Work order :: Would you please copy each line of the data in which the string "agent" occurs?

== Segment start ==

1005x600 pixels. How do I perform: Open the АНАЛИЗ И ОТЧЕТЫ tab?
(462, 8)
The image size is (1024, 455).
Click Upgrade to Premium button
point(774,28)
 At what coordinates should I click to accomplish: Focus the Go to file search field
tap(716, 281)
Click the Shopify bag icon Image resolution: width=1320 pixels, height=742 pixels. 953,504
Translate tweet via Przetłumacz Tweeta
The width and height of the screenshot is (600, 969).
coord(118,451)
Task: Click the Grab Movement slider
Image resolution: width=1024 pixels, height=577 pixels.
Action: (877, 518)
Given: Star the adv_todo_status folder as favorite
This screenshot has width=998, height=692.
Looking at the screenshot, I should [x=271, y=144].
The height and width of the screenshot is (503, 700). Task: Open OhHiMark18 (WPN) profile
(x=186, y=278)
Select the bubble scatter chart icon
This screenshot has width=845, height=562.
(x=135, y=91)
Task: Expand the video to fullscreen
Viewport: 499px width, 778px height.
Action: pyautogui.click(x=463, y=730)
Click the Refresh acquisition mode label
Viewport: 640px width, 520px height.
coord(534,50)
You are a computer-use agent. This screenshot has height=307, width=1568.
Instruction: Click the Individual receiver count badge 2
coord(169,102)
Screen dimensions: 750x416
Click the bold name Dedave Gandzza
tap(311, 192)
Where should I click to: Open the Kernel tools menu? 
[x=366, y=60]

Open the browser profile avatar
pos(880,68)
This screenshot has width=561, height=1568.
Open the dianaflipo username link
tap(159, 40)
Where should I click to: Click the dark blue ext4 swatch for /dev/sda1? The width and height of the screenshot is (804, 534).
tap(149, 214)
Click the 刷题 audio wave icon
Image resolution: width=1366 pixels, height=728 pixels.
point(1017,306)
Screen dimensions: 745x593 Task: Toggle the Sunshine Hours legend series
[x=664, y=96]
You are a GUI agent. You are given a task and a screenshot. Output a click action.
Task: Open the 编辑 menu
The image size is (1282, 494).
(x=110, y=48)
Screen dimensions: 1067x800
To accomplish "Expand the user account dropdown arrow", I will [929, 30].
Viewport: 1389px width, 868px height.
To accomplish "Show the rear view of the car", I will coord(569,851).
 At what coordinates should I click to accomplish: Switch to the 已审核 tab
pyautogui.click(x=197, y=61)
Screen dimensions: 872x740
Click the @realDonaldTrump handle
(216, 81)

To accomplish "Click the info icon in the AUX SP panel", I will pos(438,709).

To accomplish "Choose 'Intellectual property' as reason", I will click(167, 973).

== Segment end ==

Written reply ::
You are a computer-use agent. This screenshot has height=307, width=1568.
You are a GUI agent. You are given a task and a screenshot. Output a click action.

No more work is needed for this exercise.